Prior to leaving for holidays, Andrew suggested I use his car while he was away as he has glass breakage coverage. Is he psychic? Or is he not really in Tasmania but sneaking around the streets of Redfern at night smashing windows (as much as a 6 ft 1″ cripple can ‘sneak’ around)? Perhaps he’s just wise to the houso ways.
One thing puzzles me though. Why break into Andrew’s car? There’s nothing to take! Let’s see, if you peered in the windows you’d spy a pair of Canadian crutches. Now unless there’s a significant black market in mobility devices that I’m unaware of, I’d think this would be a poor choice for a break-in. I’m trying to imagine a black market for slider boards, wheelchairs and walking sticks. I suppose it’s not impossible. Products on the black market are usually those which are expensive. Mobility aids certainly fit in that category. Nevertheless they lack the spunk and pizzazz of some other articles and as the main market for these aids are senior citizens, it seems a stretch. I guessing the would be thief or thieves came to the same conclusion, as they left the crutches. Thank you Mr or Ms Thief.

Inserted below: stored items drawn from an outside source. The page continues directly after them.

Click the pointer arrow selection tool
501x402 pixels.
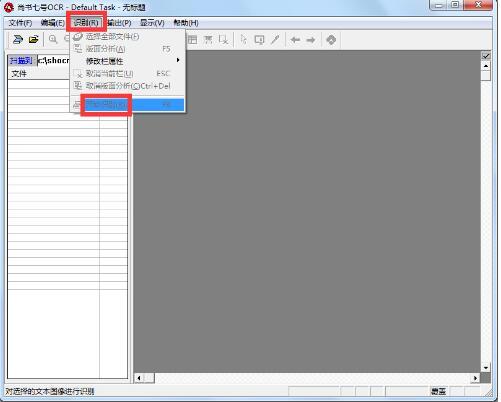(x=244, y=40)
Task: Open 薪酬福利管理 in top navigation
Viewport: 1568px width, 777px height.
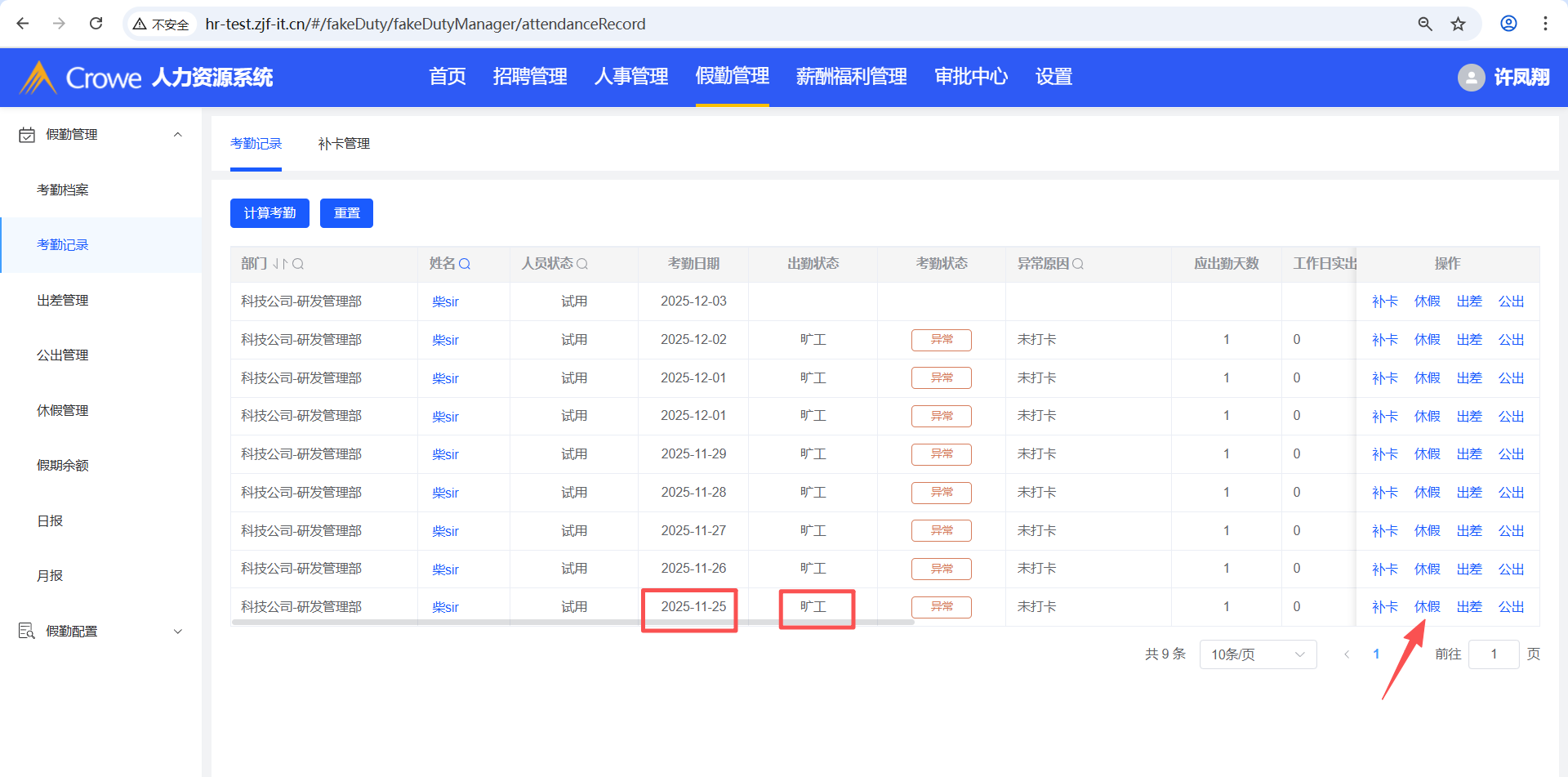Action: pyautogui.click(x=851, y=77)
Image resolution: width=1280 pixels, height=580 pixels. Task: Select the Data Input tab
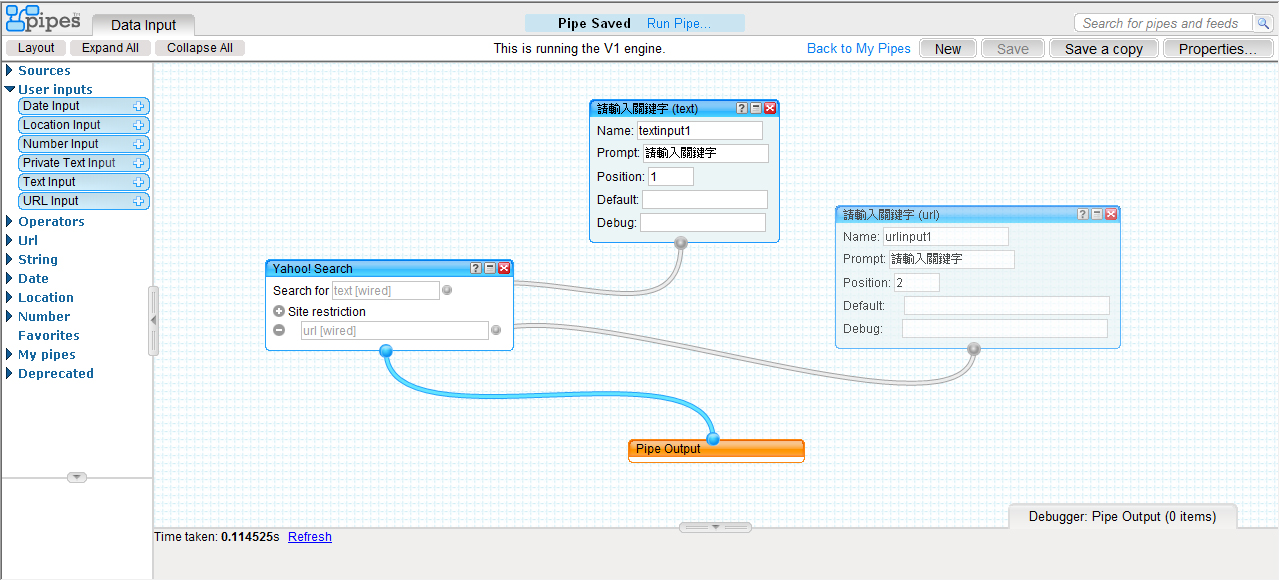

So the day was all a little mucked up. I managed to get the neighbour to drop me at work (a very short drive but a fair walk). I picked up my laptop and work papers and one of my colleagues kindly drove me home so I could wait for the police and then the glass repair people.
The police arrived around 7pm and after a footpath statement, left me to move the car, tape up the window as best I could and try not to touch where we think said thief let his or her prints.
20 minutes later I’m finally on the couch. The cats are sleeping. There is a moment of peace. Only a moment mind you. Redfern had another surprise in for me.
Here’s the trail of texts from Andrew and I (with me filling in the blanks which were the phone calls back and forth)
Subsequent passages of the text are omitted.